Laut Aussage Günsters sei es aber eine vorläufige Kündigung. Denn mittlerweile wären einige Bezirksverbände in Rheinland-Pfalz am Überlegen, ob eine Mitgliedschaft im DAFV vielleicht vorteilhafter für sie sei. Diese Bezirksverbände seien der Ansicht, dass nur der DAFV in der Lage sei, etwas Wirksames gegen die Wasserkraftwerke (= Fischhäckselanlagen) zu unternehmen, und zwar auf europäischer Ebene.
Wenn ich mir ansehe, wie viel Geld der DAFV für die Europaarbeit in 2016 eingeplant hat, dann kann ich nur sagen:
*Träumt weiter.*


----------



## RuhrfischerPG (15. Januar 2016)

*AW: LFV RLP ist 2017 aus dem DAFV*



muddyliz schrieb:


> Diese Bezirksverbände seien der Ansicht, dass nur der DAFV in der Lage sei, etwas Wirksames gegen die Wasserkraftwerke (= Fischhäckselanlagen) zu unternehmen, und zwar auf europäischer Ebene.

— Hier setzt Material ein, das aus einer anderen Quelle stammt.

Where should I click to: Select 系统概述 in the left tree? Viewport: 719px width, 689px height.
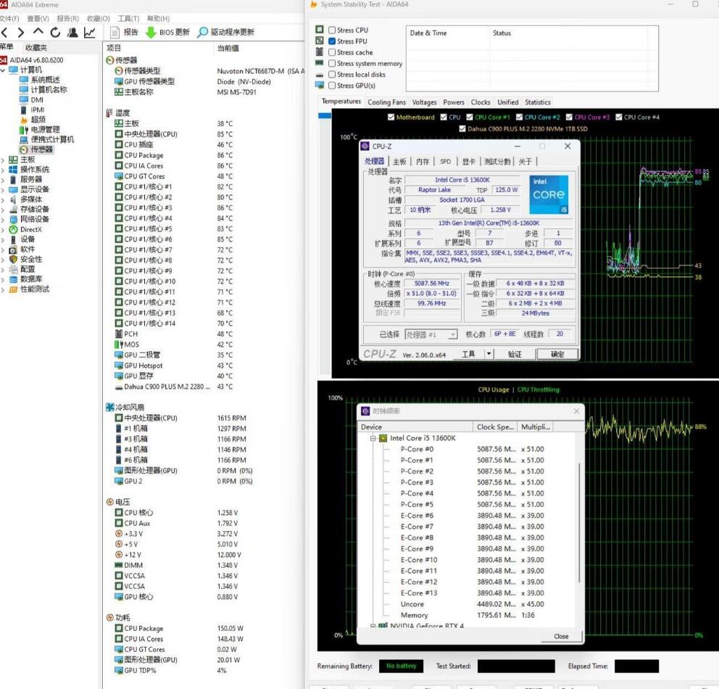(x=45, y=80)

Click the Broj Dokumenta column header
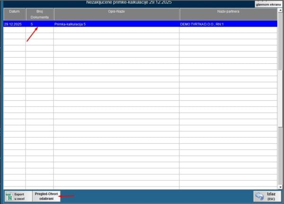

Ja sicher..der DAFV ist ja auch DIE Lobbymaschine vor dem Herrn
[emoji23]


----------



## Thomas9904 (15. Januar 2016)

*AW: LFV RLP ist 2017 aus dem DAFV*

Auch der andere RLP-LV (Angler Union West) hat je gekündigt und ist ab 20^7 raus..
Wir berichteten..


----------



## smithie (15. Januar 2016)

*AW: LFV RLP ist 2017 aus dem DAFV*

wer ist denn überhaupt noch übrig?


----------



## Thomas9904 (16. Januar 2016)

*AW: LFV RLP ist 2017 aus dem DAFV*

Ohne Gewähr ist der momentane Stand nach meinen Kenntnissen dieser:

Raus sind bereits:
Bayern
B-W (B-W gibts Antrag auf Rückkehr auf der HV, bekommt aber wohl keine Mehrheit, "Führung" auch dagegen)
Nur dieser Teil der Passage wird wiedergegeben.